Cancer prevention is a boundless canopy covering expansive territories of all facets of human health, lifestyle, the environment and social issues to include poverty.

Do we start with getting a handle on the over 80,000 chemicals that are loosely regulated?

Or are the first steps in cancer prevention the inevitable low-hanging fruit to include activities such as smoking or tanning?

The most obvious of cancer causes and killers, of course, is cigarette smoking. The Centers for Disease Control (CDC) reports in the United States 443,000 people die prematurely every year from smoking or exposure to secondhand smoke and another 8.6 million live with a serious illness caused by smoking.

Fifty years after the first surgeon general's report declared smoking a hazard to human health, a 2014 report shared a message from Howard Koh, assistant secretary for health of the Department of Health and Human Services at the time. Dr Koh wrote:

Cigarette smoking remains the chief preventable killer in America, with more than 40 million Americans caught in a web of tobacco dependence. Each day, more than 3,200 youth (younger than 18 years of age) smoke their first cigarette and another 2,100 youth and young adults who are occasional smokers progress to become daily smokers.
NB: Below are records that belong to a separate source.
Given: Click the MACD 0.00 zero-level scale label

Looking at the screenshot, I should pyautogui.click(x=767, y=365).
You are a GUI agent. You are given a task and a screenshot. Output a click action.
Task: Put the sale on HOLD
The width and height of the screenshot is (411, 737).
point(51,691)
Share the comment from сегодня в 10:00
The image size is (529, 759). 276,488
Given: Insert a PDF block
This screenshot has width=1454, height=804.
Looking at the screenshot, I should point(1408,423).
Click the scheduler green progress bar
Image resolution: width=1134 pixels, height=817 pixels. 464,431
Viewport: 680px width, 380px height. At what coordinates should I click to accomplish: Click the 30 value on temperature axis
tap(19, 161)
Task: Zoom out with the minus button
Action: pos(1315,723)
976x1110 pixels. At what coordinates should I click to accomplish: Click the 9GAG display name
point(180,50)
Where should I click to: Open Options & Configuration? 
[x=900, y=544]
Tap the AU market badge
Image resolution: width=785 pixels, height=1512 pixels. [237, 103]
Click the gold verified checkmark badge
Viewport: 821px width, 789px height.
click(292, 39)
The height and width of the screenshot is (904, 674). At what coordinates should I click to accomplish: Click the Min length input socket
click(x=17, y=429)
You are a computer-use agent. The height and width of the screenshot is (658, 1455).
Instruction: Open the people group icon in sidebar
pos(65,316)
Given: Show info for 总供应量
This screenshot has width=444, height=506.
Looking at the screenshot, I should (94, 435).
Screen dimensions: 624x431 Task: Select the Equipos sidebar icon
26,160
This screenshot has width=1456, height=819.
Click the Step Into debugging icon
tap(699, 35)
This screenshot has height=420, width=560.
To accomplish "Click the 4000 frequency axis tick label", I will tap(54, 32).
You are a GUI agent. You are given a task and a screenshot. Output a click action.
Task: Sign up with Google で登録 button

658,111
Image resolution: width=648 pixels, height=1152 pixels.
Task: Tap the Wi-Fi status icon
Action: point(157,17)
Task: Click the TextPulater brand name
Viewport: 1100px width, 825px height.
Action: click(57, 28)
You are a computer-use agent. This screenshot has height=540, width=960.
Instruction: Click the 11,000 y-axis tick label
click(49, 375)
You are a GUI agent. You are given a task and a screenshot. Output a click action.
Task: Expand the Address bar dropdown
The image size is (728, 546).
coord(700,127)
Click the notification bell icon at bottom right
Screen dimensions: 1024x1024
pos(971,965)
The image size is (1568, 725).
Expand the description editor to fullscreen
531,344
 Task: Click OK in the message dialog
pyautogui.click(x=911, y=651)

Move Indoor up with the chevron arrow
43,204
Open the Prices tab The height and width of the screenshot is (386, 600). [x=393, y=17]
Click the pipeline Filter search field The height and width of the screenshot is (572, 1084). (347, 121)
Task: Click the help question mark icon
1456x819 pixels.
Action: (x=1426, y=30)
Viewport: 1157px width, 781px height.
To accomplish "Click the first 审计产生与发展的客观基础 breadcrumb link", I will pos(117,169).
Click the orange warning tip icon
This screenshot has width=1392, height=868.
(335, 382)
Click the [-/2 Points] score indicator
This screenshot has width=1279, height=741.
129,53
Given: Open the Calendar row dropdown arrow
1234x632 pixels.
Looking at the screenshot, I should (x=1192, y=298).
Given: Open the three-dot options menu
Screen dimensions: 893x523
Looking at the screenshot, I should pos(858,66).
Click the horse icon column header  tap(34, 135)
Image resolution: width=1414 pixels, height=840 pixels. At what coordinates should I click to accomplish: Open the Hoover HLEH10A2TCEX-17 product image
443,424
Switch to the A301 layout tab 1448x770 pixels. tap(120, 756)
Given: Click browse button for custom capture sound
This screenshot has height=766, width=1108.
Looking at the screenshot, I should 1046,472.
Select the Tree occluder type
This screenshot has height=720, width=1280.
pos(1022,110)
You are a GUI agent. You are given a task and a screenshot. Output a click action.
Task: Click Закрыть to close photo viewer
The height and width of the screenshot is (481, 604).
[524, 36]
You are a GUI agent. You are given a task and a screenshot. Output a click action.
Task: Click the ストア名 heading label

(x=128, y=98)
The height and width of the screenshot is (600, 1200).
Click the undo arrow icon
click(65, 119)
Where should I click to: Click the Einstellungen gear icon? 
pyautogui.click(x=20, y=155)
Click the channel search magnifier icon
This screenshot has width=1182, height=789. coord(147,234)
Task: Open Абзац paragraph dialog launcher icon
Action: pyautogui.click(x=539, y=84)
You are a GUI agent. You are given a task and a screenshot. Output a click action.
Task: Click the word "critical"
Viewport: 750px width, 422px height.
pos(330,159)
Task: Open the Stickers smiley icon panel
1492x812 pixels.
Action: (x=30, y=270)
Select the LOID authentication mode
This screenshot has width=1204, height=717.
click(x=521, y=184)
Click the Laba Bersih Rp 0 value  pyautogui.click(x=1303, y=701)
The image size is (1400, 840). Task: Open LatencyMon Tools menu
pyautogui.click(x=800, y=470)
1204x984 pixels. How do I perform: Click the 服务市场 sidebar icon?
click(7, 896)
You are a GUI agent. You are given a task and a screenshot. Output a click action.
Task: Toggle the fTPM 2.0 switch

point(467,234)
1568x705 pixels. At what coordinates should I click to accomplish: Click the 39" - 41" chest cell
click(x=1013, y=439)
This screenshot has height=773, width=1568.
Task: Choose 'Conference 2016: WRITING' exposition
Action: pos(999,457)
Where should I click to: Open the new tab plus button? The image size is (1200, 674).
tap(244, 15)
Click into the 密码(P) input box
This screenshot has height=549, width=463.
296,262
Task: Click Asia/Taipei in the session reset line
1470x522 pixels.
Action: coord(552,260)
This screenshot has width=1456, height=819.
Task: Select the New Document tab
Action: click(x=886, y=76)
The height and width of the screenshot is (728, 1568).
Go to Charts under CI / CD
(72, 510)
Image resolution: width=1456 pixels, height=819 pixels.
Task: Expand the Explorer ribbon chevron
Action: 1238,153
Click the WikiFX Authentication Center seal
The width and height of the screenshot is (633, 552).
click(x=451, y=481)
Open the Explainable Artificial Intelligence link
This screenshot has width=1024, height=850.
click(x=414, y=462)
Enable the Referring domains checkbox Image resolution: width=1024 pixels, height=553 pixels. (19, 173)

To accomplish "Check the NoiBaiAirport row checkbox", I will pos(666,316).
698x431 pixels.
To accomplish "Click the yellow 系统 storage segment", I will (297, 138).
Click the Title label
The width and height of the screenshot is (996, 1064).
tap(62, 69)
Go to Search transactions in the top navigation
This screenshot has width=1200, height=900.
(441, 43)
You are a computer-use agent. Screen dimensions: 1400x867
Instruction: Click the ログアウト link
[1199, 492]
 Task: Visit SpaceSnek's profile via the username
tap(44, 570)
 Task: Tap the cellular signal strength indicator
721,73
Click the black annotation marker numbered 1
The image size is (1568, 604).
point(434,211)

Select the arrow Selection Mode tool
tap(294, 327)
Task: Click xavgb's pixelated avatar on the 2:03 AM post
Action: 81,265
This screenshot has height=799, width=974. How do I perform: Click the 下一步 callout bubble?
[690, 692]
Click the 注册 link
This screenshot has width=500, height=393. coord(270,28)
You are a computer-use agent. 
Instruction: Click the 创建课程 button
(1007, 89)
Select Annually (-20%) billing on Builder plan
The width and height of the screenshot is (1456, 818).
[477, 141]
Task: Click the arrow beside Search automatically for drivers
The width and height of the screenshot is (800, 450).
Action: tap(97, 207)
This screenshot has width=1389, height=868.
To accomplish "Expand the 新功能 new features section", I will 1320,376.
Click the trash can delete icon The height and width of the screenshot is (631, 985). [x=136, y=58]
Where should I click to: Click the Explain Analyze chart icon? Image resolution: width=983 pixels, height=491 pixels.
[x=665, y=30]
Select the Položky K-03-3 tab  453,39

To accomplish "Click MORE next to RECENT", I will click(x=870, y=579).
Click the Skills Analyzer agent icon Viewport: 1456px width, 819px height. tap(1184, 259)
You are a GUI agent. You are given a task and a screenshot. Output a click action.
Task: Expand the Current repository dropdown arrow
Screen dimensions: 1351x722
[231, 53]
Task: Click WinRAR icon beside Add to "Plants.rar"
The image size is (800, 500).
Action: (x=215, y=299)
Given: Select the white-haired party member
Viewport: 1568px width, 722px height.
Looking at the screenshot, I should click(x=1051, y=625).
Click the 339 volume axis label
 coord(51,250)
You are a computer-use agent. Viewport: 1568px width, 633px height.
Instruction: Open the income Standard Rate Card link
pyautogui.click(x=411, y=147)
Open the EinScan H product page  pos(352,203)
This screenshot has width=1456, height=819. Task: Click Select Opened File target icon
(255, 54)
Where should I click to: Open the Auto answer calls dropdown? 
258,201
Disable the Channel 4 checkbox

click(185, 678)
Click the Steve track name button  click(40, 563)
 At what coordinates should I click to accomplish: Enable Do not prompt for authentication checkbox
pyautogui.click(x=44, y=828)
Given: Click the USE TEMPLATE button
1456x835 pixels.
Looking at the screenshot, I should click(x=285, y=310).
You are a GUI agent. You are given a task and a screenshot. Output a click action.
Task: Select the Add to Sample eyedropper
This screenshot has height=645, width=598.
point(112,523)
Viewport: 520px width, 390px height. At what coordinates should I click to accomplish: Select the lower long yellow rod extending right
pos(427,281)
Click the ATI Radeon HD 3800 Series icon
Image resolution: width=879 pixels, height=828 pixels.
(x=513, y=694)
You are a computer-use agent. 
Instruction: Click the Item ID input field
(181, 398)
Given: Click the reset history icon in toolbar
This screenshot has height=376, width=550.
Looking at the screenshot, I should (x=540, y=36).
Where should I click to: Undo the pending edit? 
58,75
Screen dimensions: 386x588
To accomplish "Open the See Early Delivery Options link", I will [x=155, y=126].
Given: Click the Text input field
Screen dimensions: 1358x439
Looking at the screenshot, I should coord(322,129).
Tanning is another major issue to address in the fight against cancer. Over 30 million Americans a year use tanning beds. Last year 70,000 new cases of invasive melanoma were diagnosed in the United States. It is one of the most frequently occurring cancers in young adults ages 20 to 30, and it is the main cause of cancer death in women 25 to 30 years old according to MD Anderson.

We have not been effective stopping the most obvious of cancer risks. We have not reached for the low-hanging fruit. Continually under the mask of making "progress" we couch many of these types of risks with window dressing policies. Benchmarks for the sake of benchmarks are not progress but often can be steps in avoiding the bottom line of eliminating the known cancer risks altogether.

Cancer prevention does not have one solution but many. Public health continues to present a wide breadth of complex issues where LessCancer.org as an organization is committed to continuing to fuel leadership for healthy futures.